## STATED GOAL
Gather every line of the records that contains the word "this".

## SUPPLIED DATA
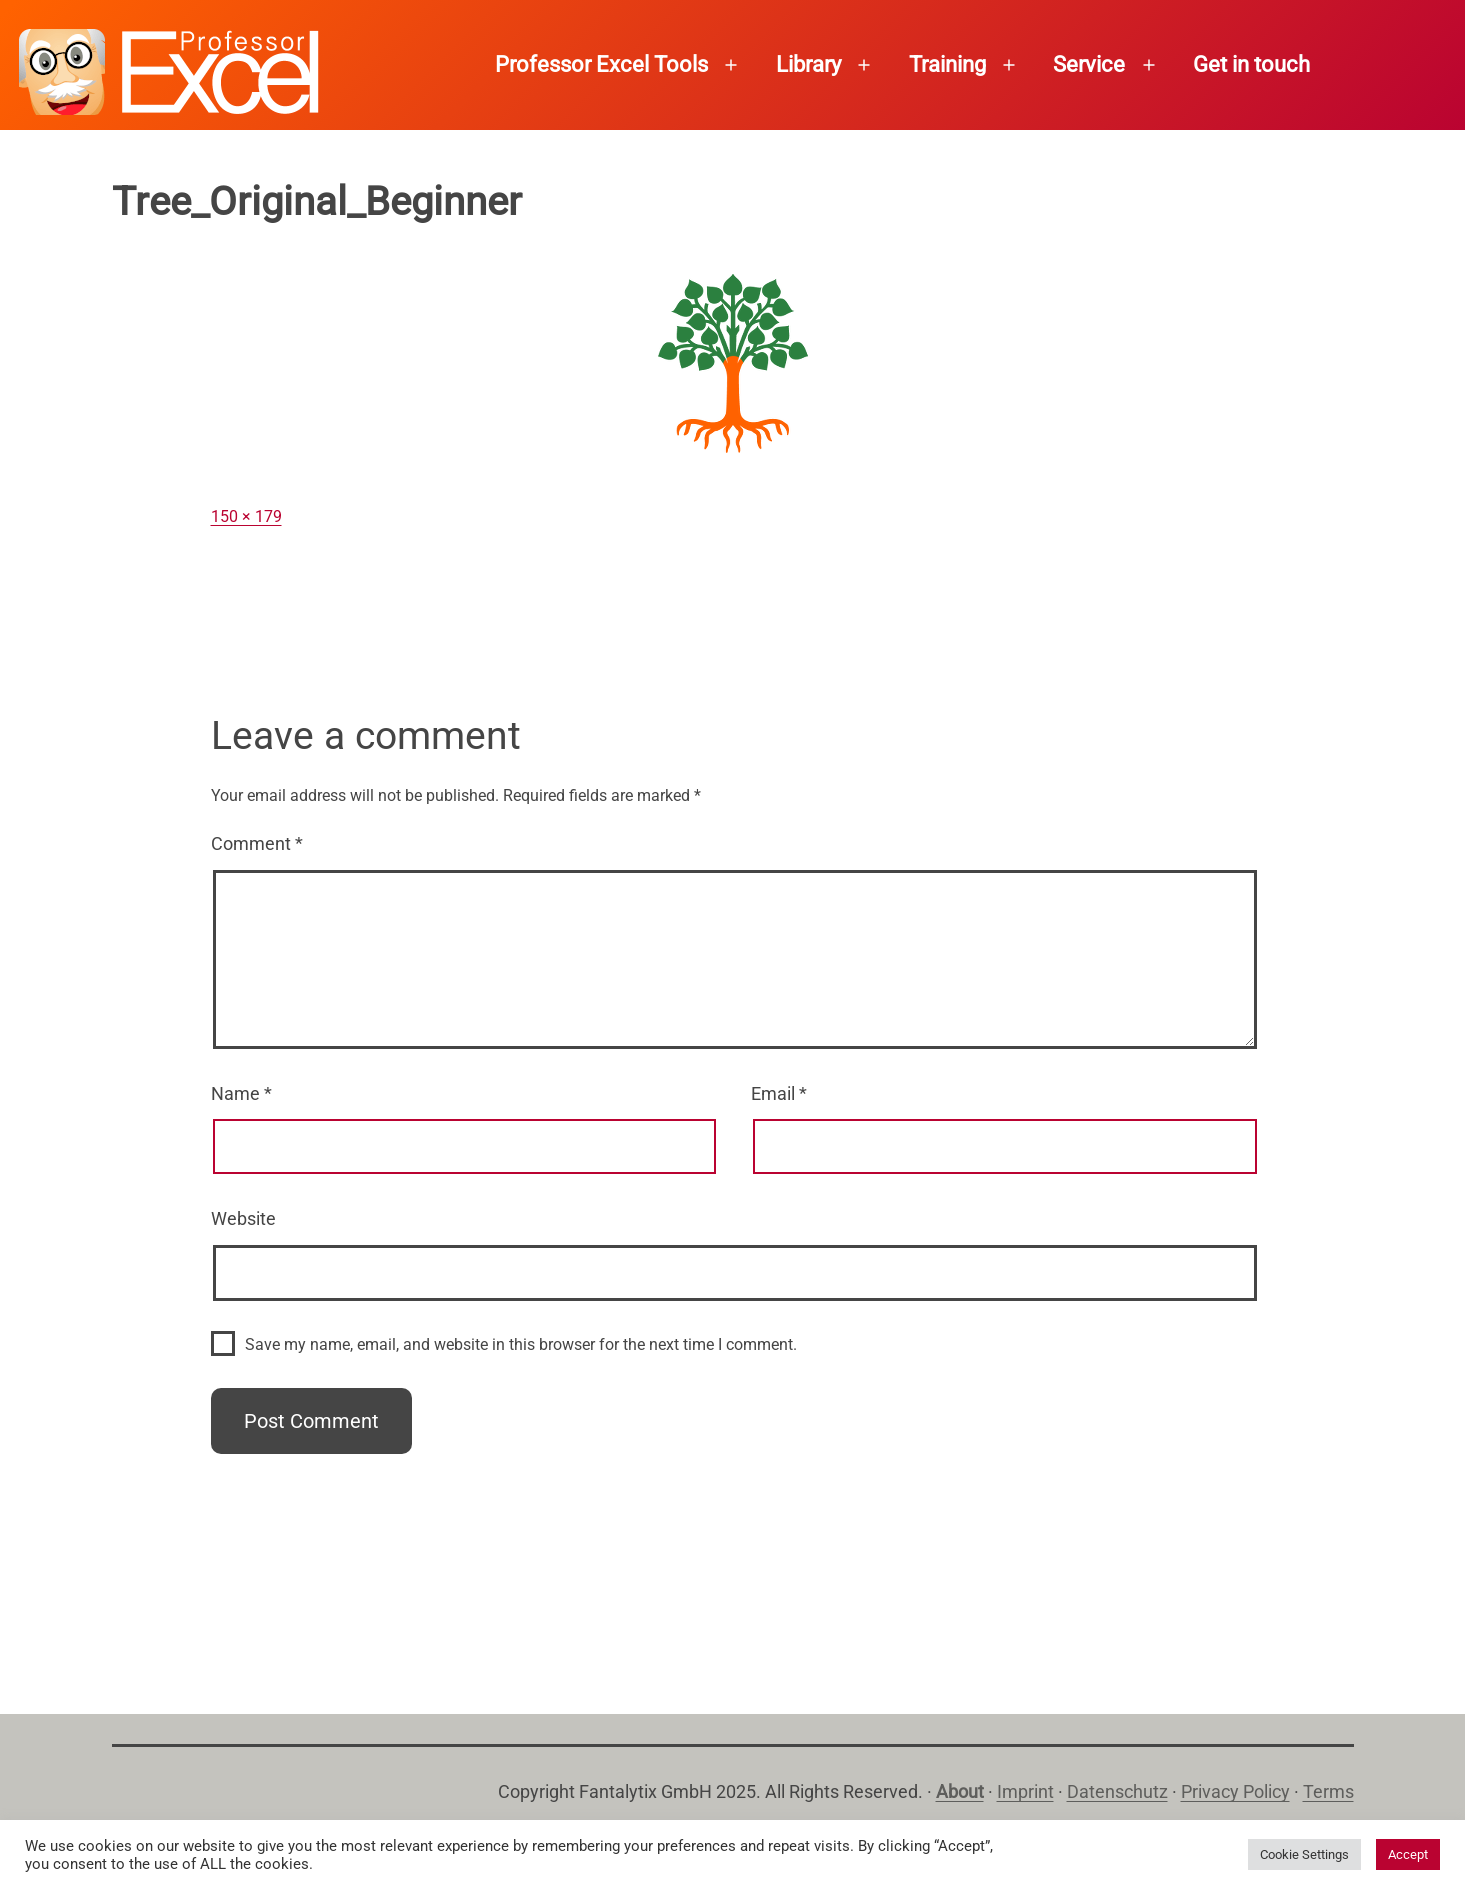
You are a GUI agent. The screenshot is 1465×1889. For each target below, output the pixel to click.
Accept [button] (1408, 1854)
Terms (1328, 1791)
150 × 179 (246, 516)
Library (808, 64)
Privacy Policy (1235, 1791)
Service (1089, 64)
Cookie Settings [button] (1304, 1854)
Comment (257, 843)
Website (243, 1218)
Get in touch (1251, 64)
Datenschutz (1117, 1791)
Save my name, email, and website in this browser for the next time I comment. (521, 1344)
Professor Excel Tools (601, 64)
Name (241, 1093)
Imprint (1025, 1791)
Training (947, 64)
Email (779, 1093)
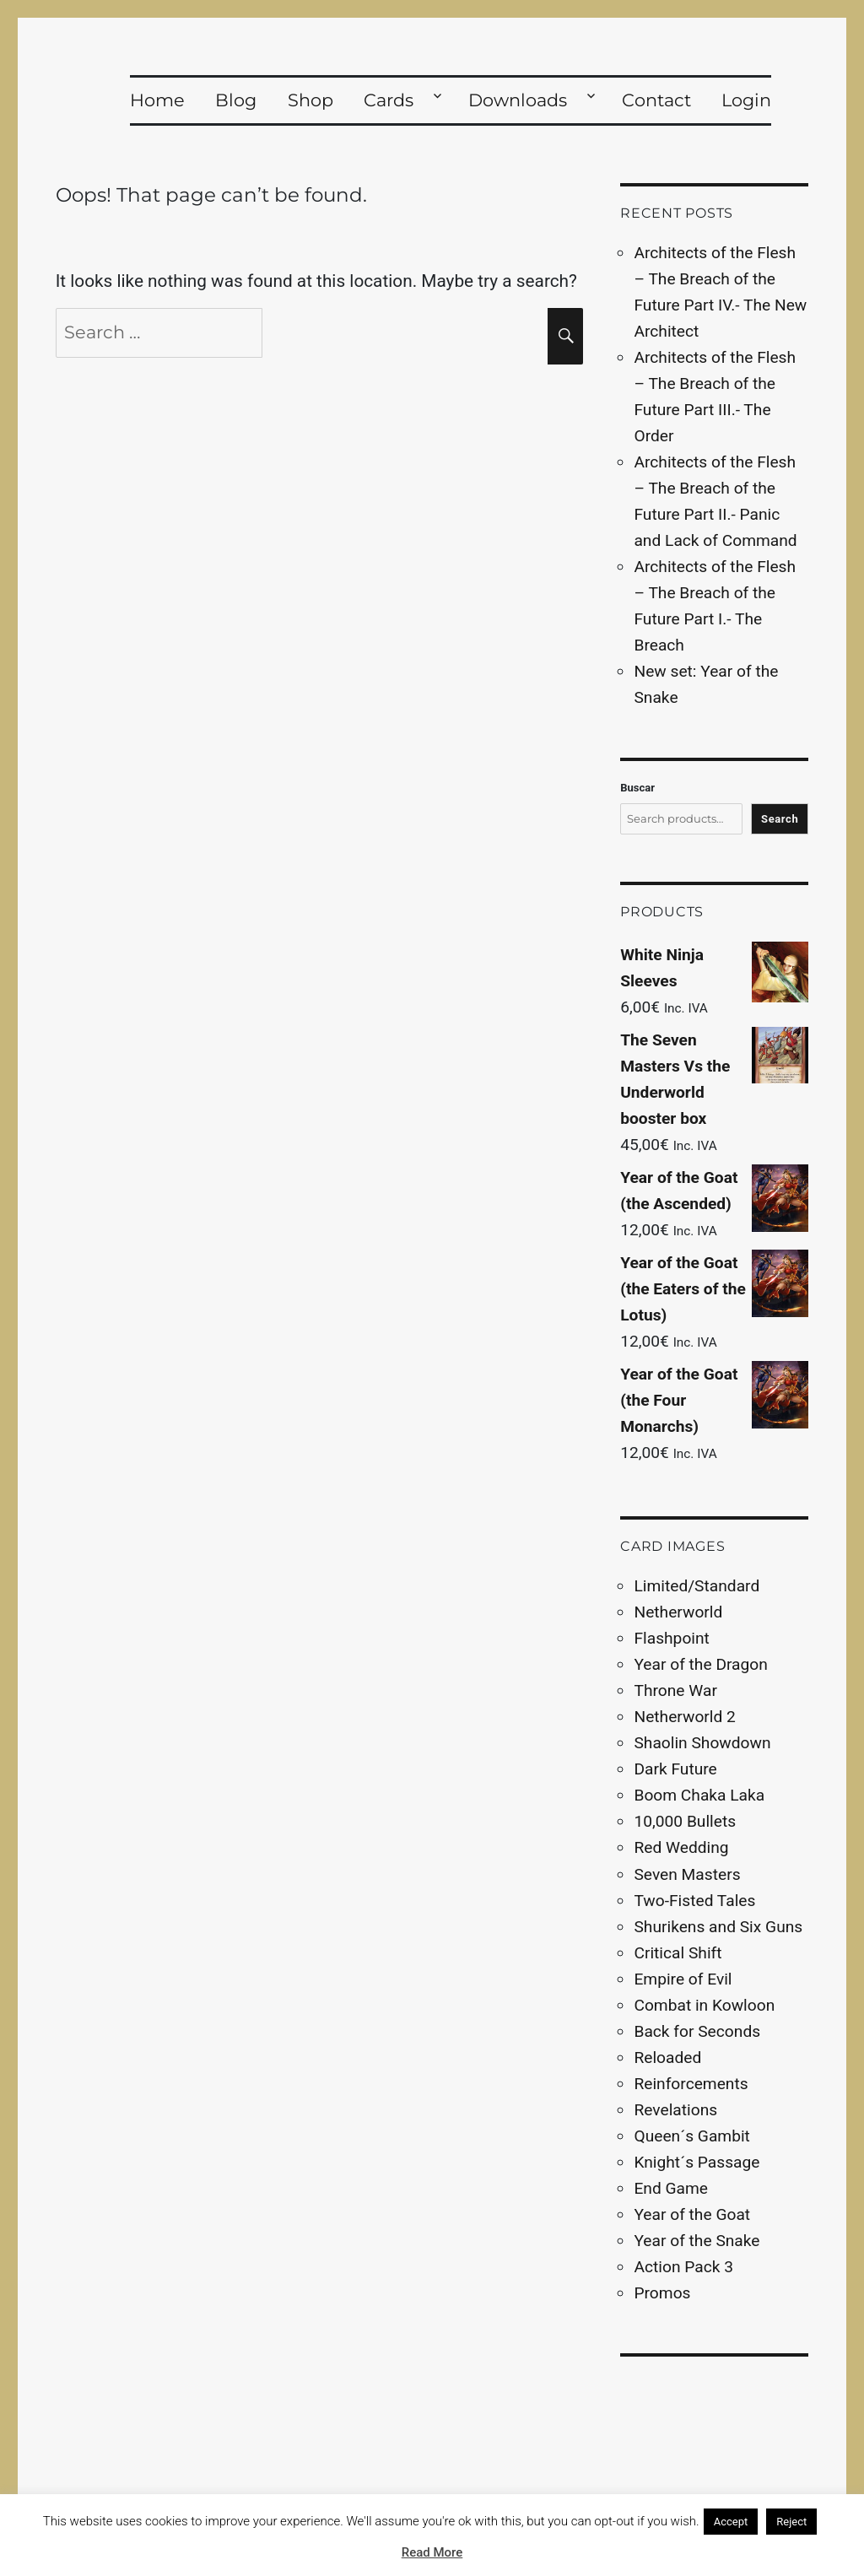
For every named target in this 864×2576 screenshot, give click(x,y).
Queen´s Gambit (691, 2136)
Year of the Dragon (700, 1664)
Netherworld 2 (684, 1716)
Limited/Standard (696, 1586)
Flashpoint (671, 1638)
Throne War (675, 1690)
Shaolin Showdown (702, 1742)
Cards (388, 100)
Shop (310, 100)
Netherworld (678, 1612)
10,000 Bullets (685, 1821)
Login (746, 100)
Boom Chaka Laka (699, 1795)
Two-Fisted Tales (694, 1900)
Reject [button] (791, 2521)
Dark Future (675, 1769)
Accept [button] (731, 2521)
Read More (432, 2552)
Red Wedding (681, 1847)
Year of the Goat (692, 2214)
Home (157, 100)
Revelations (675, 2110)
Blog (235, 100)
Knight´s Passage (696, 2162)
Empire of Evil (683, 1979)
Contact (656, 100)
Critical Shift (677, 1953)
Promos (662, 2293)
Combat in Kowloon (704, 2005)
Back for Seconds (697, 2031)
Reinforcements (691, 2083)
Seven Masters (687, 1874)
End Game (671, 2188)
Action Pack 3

## ANSWER TO THE EXERCISE
Save my name, email, and website in this browser for the next time I comment. (521, 1344)
For every named target in this 864×2576 screenshot, give click(x,y).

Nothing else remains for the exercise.